A Lebanese Inspired Thanksgiving Celebration

We had a wonderful Thanksgiving this year.  Hope you did as well!

Our meal was quite traditional — inspired by the recipes from The Pioneer Woman. Her brined roasted turkey and yukon gold mashed potatoes were a big hit! After all, that’s one of reasons Ree won the Thanksgiving Throwdown with Bobby Flay.

Before the meal, we enjoyed these fantastic Mediterranean-style deviled eggs that my brother-in-law Ziad made.  These olive-studded deviled eggs are a tradition in the Shuman house and I would highly recommend! You won’t find any mayonnaise in these eggs, instead you add a squirt of yellow mustard to the mashed yolks along with chopped green olives with pimientos (Ziad used Goya brand) and moisten with some of the olive juice.  I liked how he put the yolk mixture in a large ziploc bag to transport to our house, and then cut off a corner to squirt into the cooked egg whites. Once all two dozen eggs were filled, he sprinkled with smoked paprika.  Delicious!


Thanksgiving day was all-American, but the day after belonged to Lebanon. No Black Friday shopping for us. Instead, we spent the day making all sorts of Lebanese dishes.  My father-in-law Tarek spotted some leftover fresh thyme that I had used in my stuffing and had an idea to make one of his favorite appetizers:  fresh thyme or zaatar salad.  In Lebanon, you’ll find larger leaf thyme or zaatar that’s often served as a salad, much like fattoush or rocca salad (similar to arugula).  But here in the U.S., the smaller sprigs of thyme are more common, which make it ideal for the appetizer.


To make the fresh thyme appetizer, you’ll need 1 bunch of fresh thyme, 1-2 green onions, 1 lemon, olive oil and pomegranate molasses or syrup — which I’ve written about before and you just have to buy!  Some times Whole Foods will carry this Lebanese staple, but they’ve been frequently out of stock.  You might find in some of the larger supermarkets (Middle Eastern section), otherwise, you’ll need to visit a Middle Eastern market, order it online or make your own with pomegranate juice.  Here’s a recipe from Alton Brown that’s worth trying.  We’re lucky to have several great Lebanese markets here in Chicago where I buy pomegranate molasses — which has become quite the trendy ingredient.  My husband predicts it’s the new balsamic vinegar.
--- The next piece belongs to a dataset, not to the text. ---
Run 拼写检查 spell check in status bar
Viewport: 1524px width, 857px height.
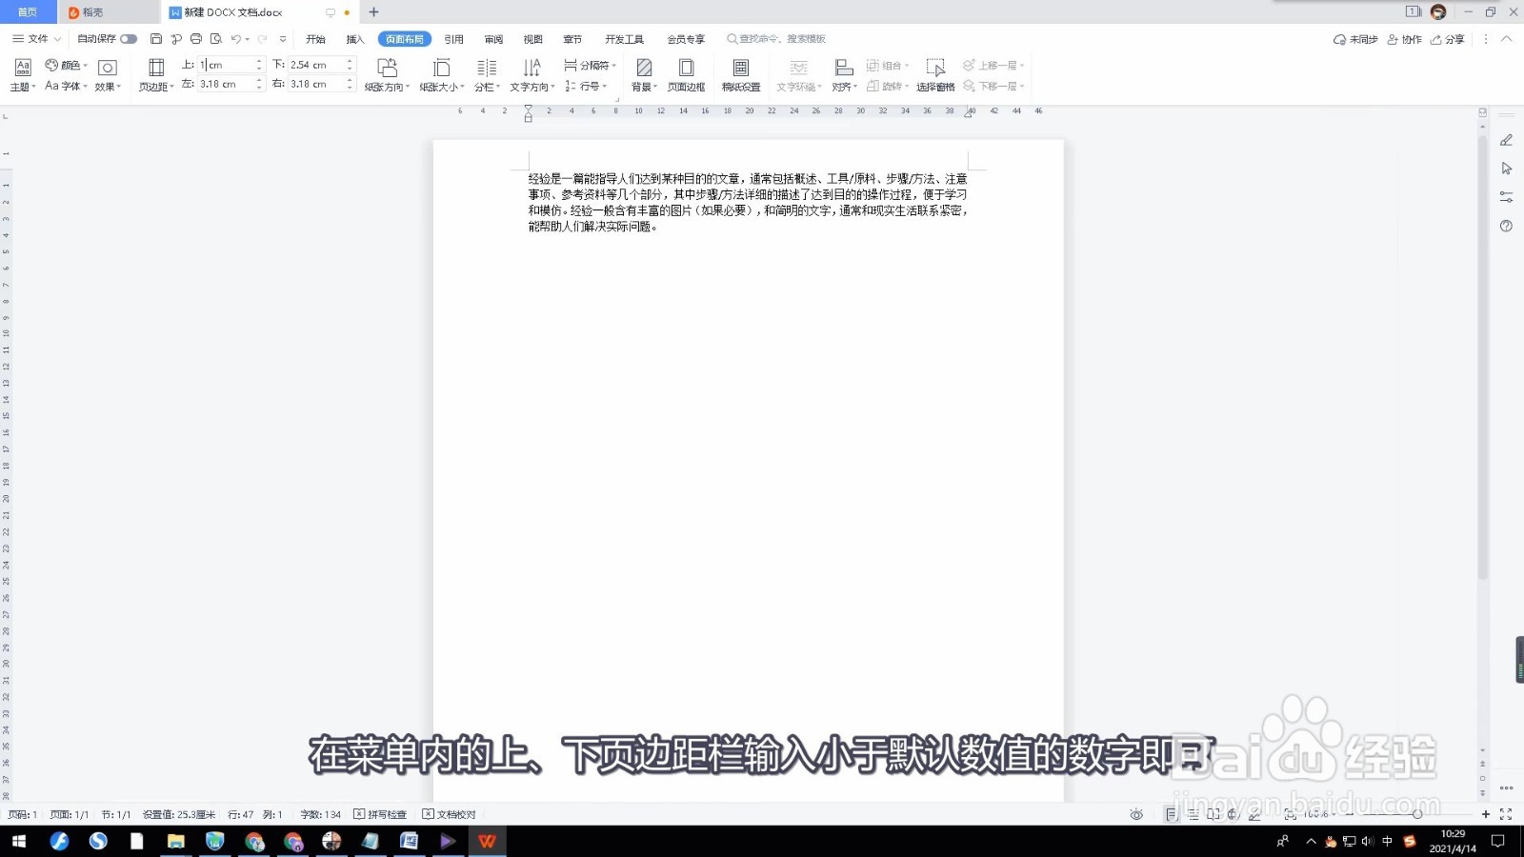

Just you wait.

Here’s what you do: Strip off the leaves of thyme sprigs and chop, slice the green onions and add, toss in a dressing made with fresh lemon juice, pomegranate molasses and olive oil. Scoop up with pita bread. It’s such a bright, refreshing flavor – quite unique to anything else.  You can make it without pomegranate syrup, but I think it’s a defining flavor, so I highly recommend!
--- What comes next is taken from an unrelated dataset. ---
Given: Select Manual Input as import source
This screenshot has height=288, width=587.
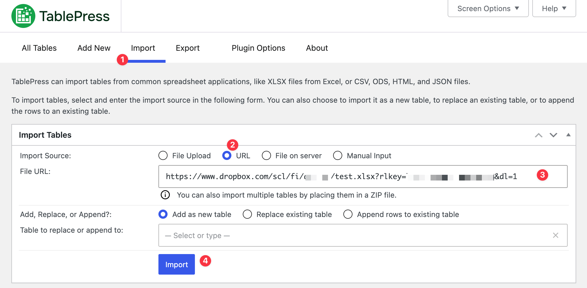Looking at the screenshot, I should pos(337,155).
Our mezze included spinach pies and cheese manoushe, that we picked up at Sanabel Bakery on Kedzie Street in Chicago.

IMG_0936Lebanese spiced lamb pizza lahm bi ajeen

IMG_0943that we cut into slices like pizza.


Our dinner featured grilled chicken wings marinated in a garlicky lemon juice and olive oil mixture with lots of sumac. The wings were served with toum, a Lebanese garlic sauce that’s as common as ketchup in the U.S.  We also made tabouli and hummus, of course.


My nephew Kareem loves to make what his dad calls a Lebanese taco — a romaine lettuce leaf spread with hummus and topped with tabouli.  It was a rather nice creation I must admit.


What a wonderful blend of cultures during this American holiday.